- **WHAT THE TASK ASKS**
Quote, exactly, the line holding "Viewport: 1264px width, 896px height." and all lines after it to the end of the records below. Exclude pictures.

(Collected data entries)
_ _ _ _ _

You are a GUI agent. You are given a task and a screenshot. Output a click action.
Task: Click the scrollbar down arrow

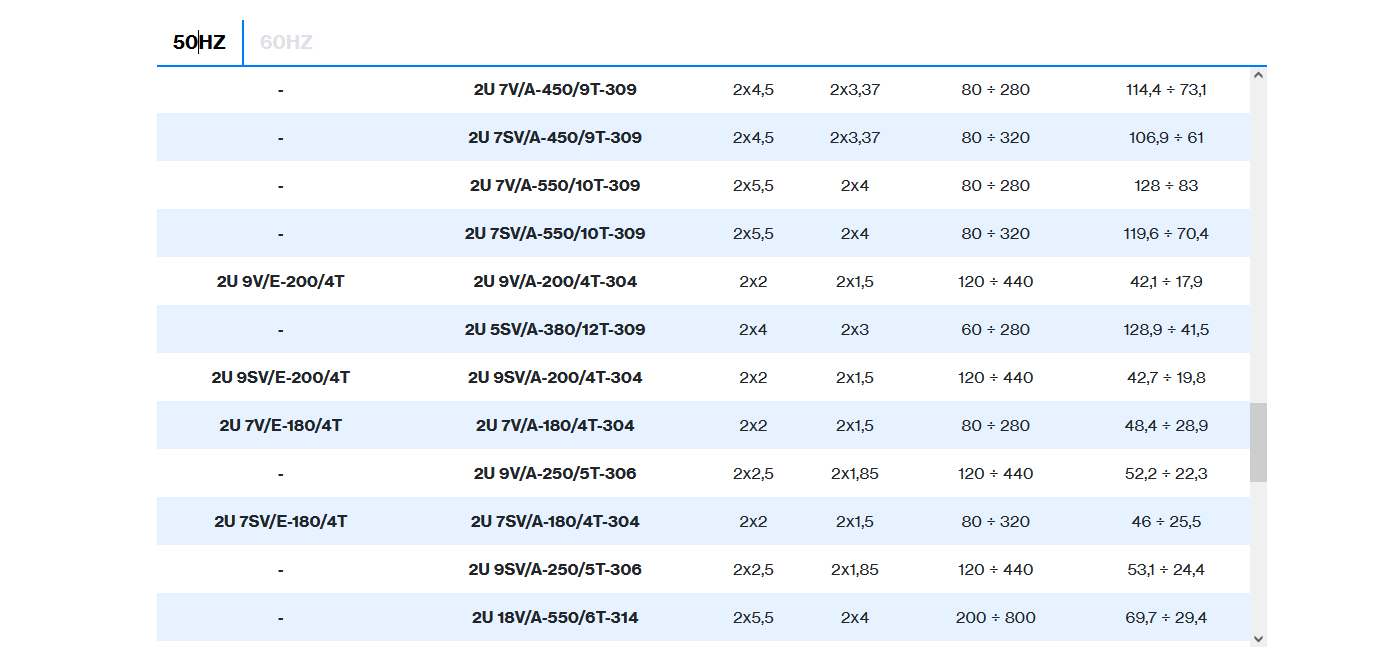[1258, 638]
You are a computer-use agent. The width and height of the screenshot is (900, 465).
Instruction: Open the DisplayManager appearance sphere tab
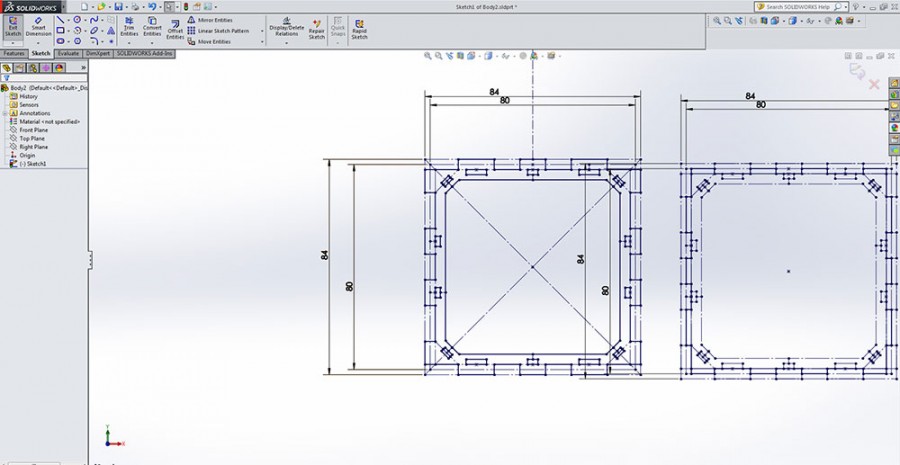59,68
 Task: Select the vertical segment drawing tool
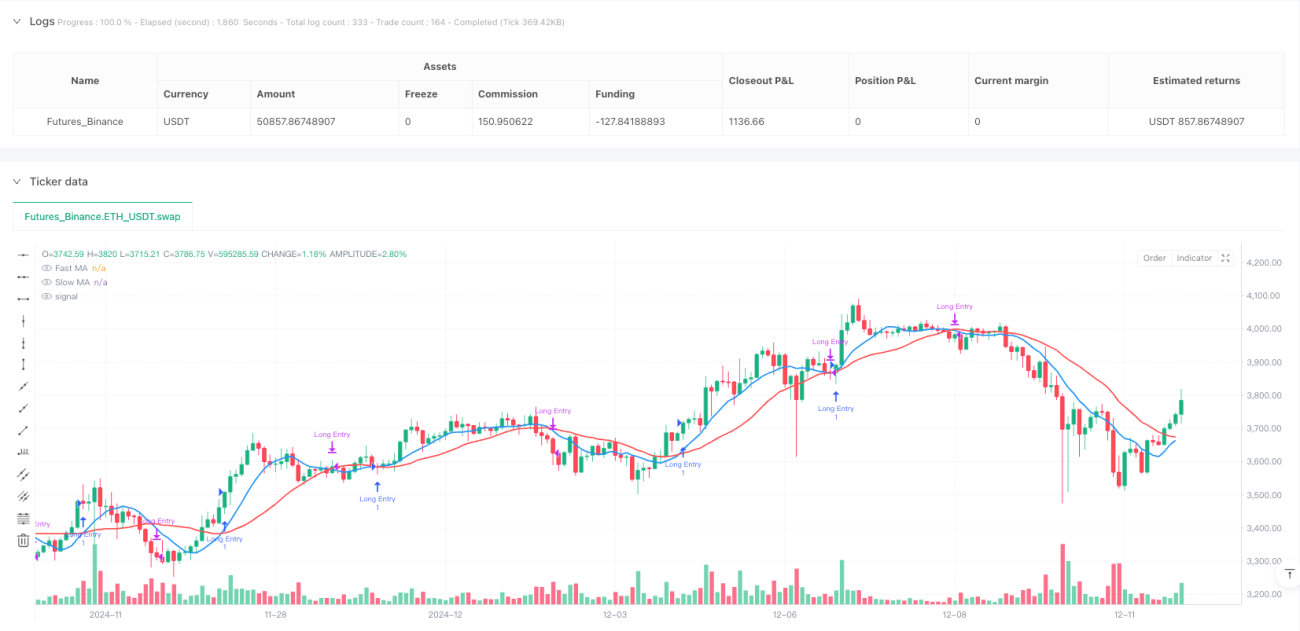click(x=24, y=364)
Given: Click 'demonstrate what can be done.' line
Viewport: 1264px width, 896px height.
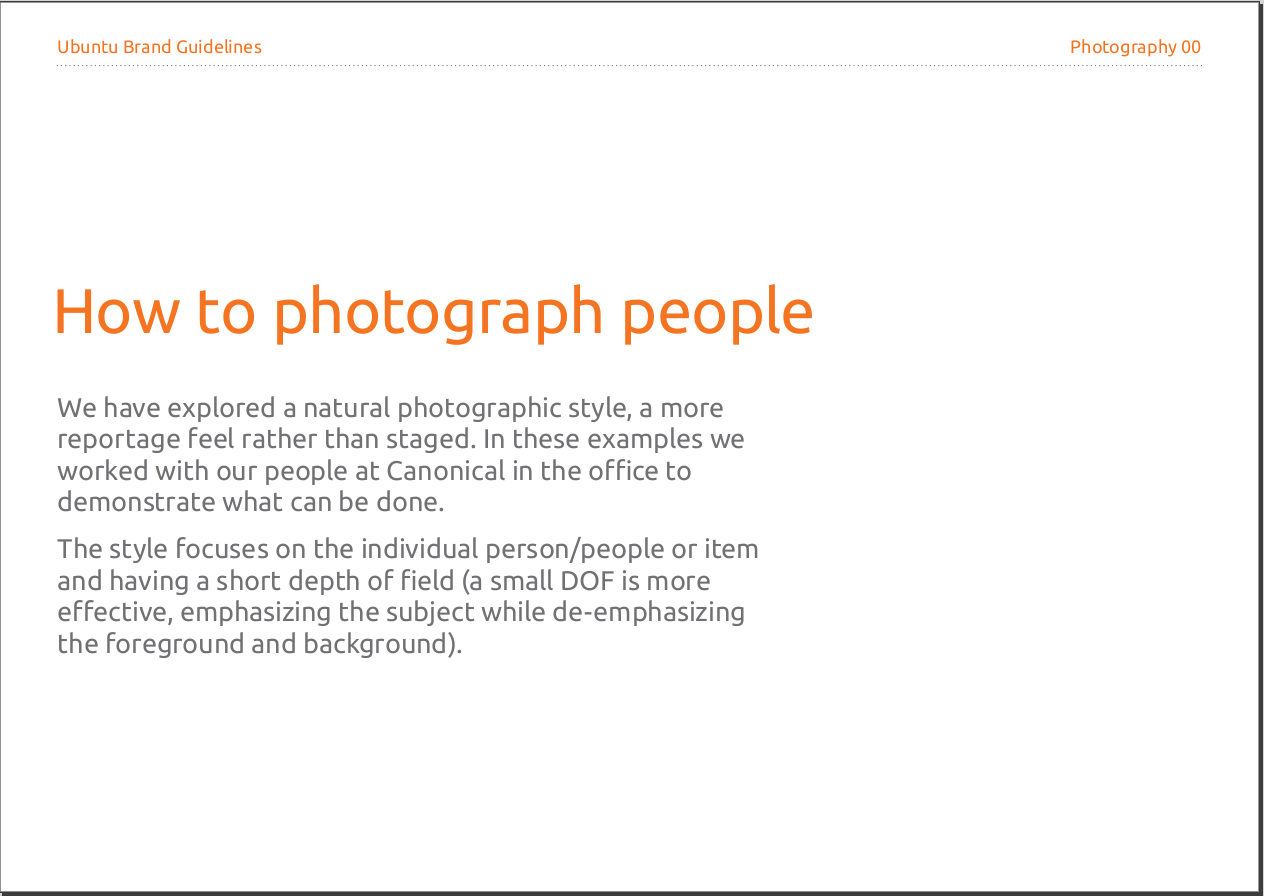Looking at the screenshot, I should pyautogui.click(x=250, y=501).
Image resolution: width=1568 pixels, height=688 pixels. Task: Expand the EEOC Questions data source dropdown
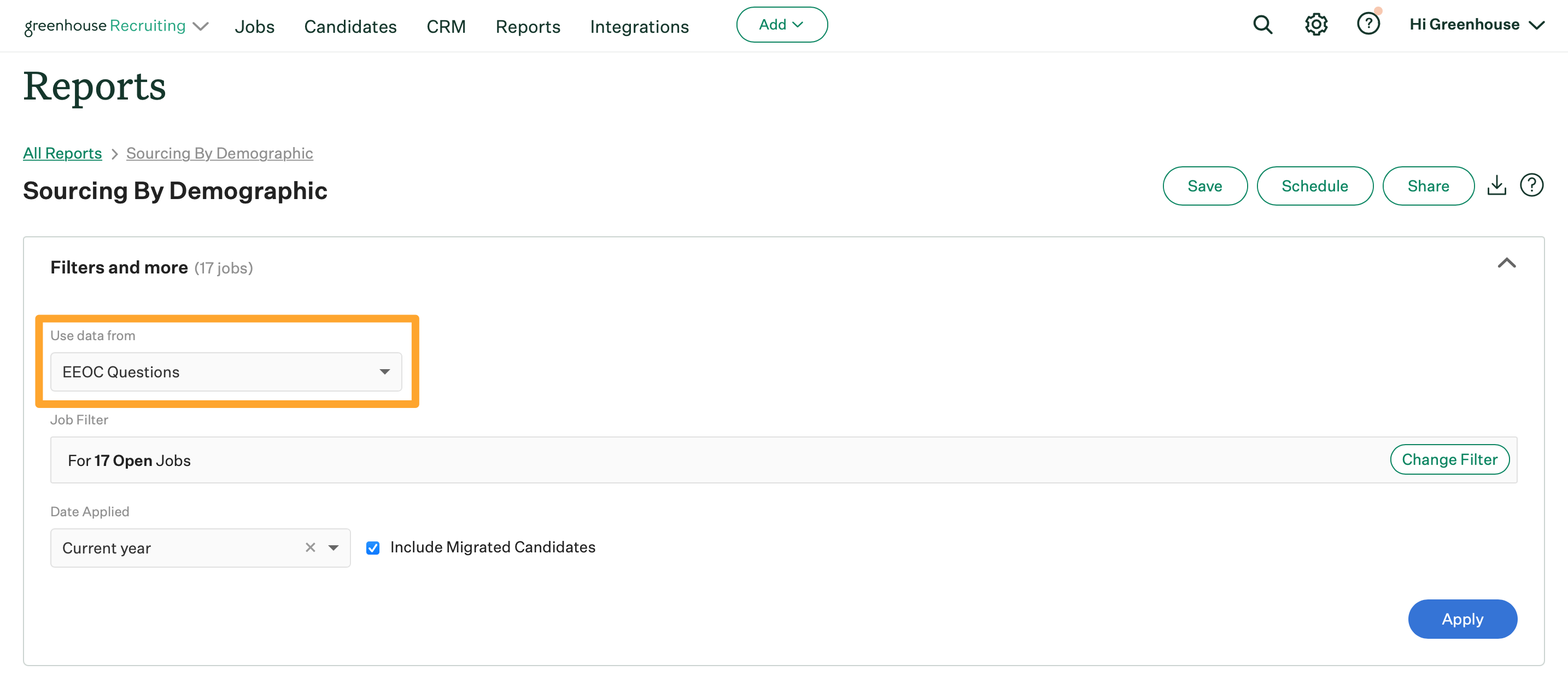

_ _ _ _ _

- **RESPONSE BELOW**
Viewport: 1264px width, 896px height.
Looking at the screenshot, I should pyautogui.click(x=250, y=501).
Image resolution: width=1568 pixels, height=688 pixels. Task: Expand the EEOC Questions data source dropdown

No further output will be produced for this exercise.